Christian Dolezal spielt im Morgengrauen
Von Anna Gasteiger
Eine Bühne, ein Stuhl, ein Schauspieler und ein Text. Mehr braucht es manchmal nicht. Wenn Christian Dolezal Schnitzlers Novelle „Spiel im Morgengrauen“ (1927) erzählt, spricht, spielt, wird die karge Probebühne der Josefstadt zum Badener Café Schopf, in dem der junge Leutnant Wilhelm Kasda sein Geld und Glück verspielt.
Die fiebrige Stimmung am nächtlichen Spieltisch ist spür-, das morgendliche Gezwitscher der Vögel förmlich hörbar. Die Ernüchterung, der Schock.

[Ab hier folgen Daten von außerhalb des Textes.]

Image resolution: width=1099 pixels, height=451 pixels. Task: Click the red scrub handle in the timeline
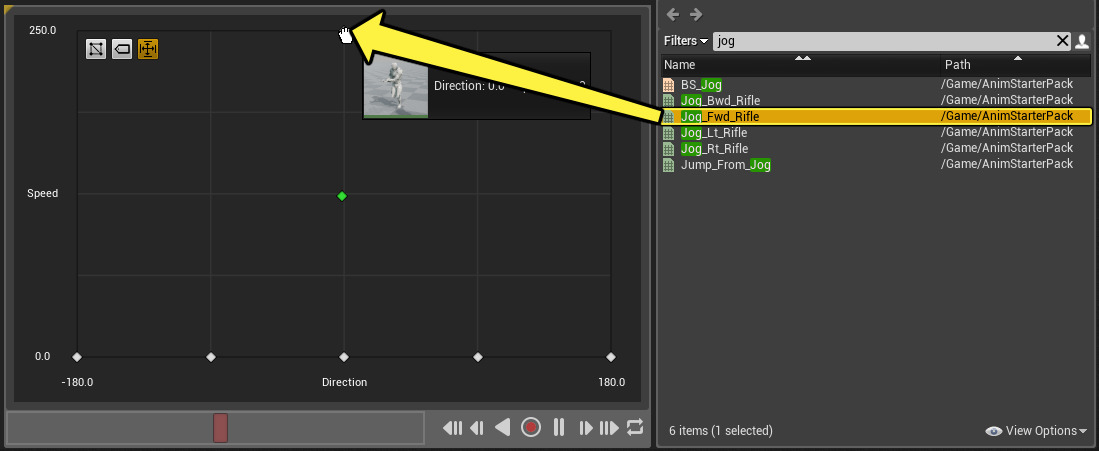click(x=221, y=428)
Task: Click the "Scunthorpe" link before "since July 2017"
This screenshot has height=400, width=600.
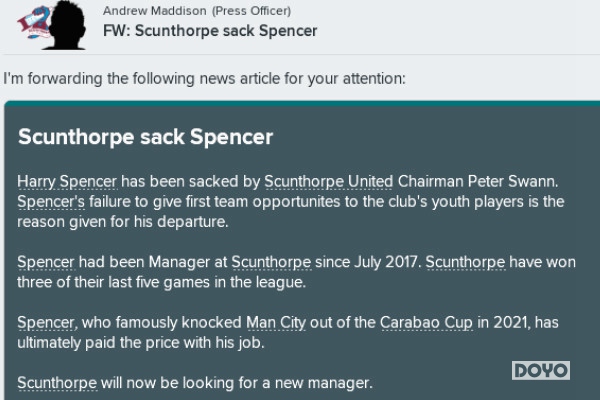Action: tap(270, 262)
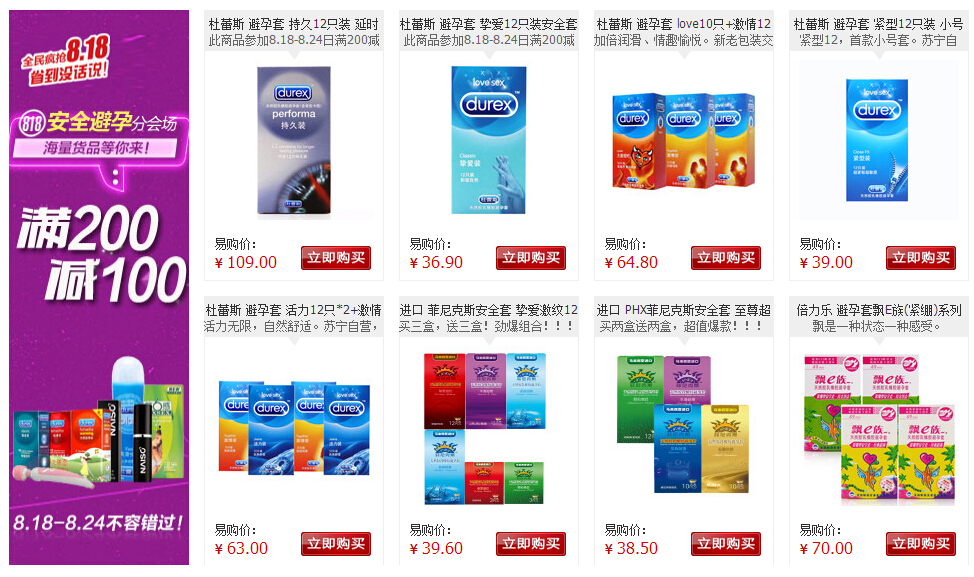Click buy now for the ¥64.80 Durex bundle
Viewport: 974px width, 577px height.
pos(726,258)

Verzweifelt versucht Kasda, das Geld aufzutreiben – wird gedemütigt von einer Frau, die er einst gedemütigt hat – , und doch vergeblich; ein Krimi, der spannend bleibt bis zum tragischen Ende ...

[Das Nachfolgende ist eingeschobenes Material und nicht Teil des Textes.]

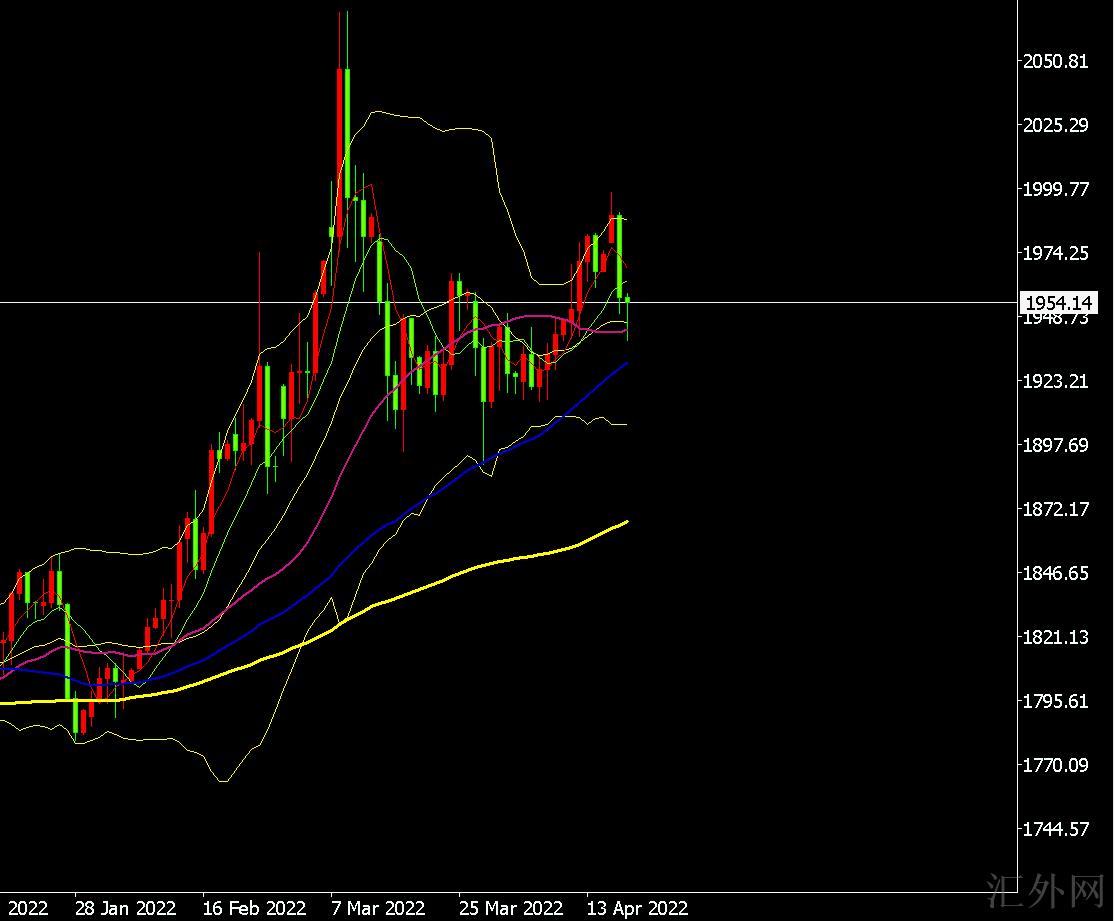Select the 13 Apr 2022 date marker

click(638, 908)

Dolezal (Regie: Hermann Beil) führt die Zuschauer behutsam durch die Geschichte, immer zurückhaltend, immer dezent, und erzielt so verblüffende Effekte. Der Text kann seine ganze Kraft entfalten, das Publikum seine Fantasie. Und darf, kann ins Nachdenken kommen: Was ist das für eine Welt, in der Geldnöte binnen weniger Stunden ein Leben zerstören? Vorbei und vergangen oder unserer ähnlich? Es gilt freilich, eigenständig zu Lösungen zu kommen. Dolezal und Beil geben nichts vor, sondern regen an. Nicht „nur“, sondern zum Glück.
International
Lustig, traurig und dramatisch ist diese gut einstündige Vorstellung, die u.a. schon in Berlin und den USA gastierte, und am Samstag (6.4.) noch ein Mal in der Josefstadt zu sehen ist (20 Uhr). Einzelkarten sind noch erhältlich.